Hüsnü Şenlendirici'yi sevdiğim pek söylenemez. Dava sırasında Deniz Seki'yi ortalarda bırakıp sustuğu için.. Ama geçen hafta Ömür Gedik'le yaptığı söyleşide "Çingene olmakla gurur duyuyorum" deyişini alkışladım.
Meclis'e giren Özcan Purçu, bu sözcüğü ağzına almaz ve Roman olduğunu söylerken hem de..
Oysa Roman ve Çingene farklı şeyler.
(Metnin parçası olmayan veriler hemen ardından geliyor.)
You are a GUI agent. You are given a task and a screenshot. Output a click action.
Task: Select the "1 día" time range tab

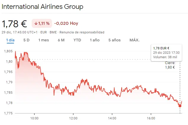pos(10,40)
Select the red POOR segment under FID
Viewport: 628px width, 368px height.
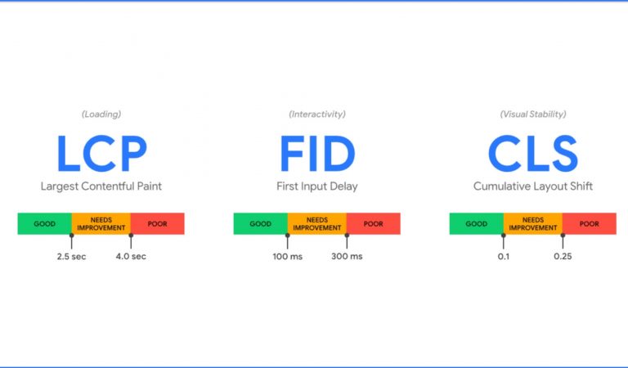(373, 224)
Kaç kez yazdım, dünya güzeli Çingene efsanesi.. Hindistan'da Roman kavmi arasında büyüyen Çen ile Gan, evlenmelerine izin verilmeyince, kendilerine bağlı olanlarla ülkeyi terkedip Mısır'a yerleştiler. Büyüdüler. Oradan da dünyaya dağıldılar. Egypt, yani Mısır'dan geldikleri için "Gipsi" dedi Avrupa onlara.. Onlar kendilerine, ataları Çen ile Gan'dan doğmuş Çingen adını taktılar. Bizde çingene, Macaristan'da Çigan, İspanya'da Zigan oldular. Özgürlükleri, şarkıları, dansları her ülkede efsane oldu.
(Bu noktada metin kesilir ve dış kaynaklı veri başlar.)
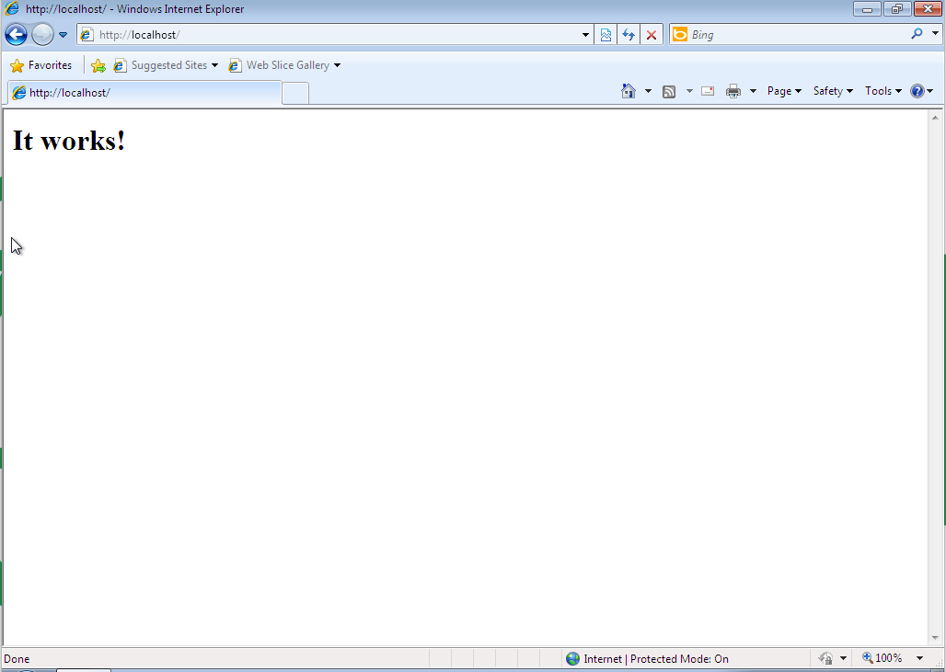This screenshot has height=672, width=946.
Task: Click the Refresh page icon
Action: click(629, 35)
Böyle mutlu, böyle zengin, böyle özgür, böyle baş kaldıran bir isimdir Çingene.. İnsan bundan utanır mı?.
Çocukluğum Bandırma'da Çingeneler arasında geçti. Yol kenarında kurarlardı derme çatma çadırlarını.. Sonra şehre dağılırlardı, bıçak bilemek, kalay yapmak yatak yorgan atmak için.. Gider gider, o minik yol kenarı kampındaki yaşamlarını imrenerek izlerdim. Biz bin kural altındayken onların çocuklarının şarkı ve danslarla eğlenmesini nasıl kıskanırdım.
Çingene olmaktan utanma Özcan Purçu. Hüsnü gibi gurur duy.. Çık Meclis kürsüsüne, Çen Gan efsanesini anlat ki, onlar da seninle gurur duysunlar!.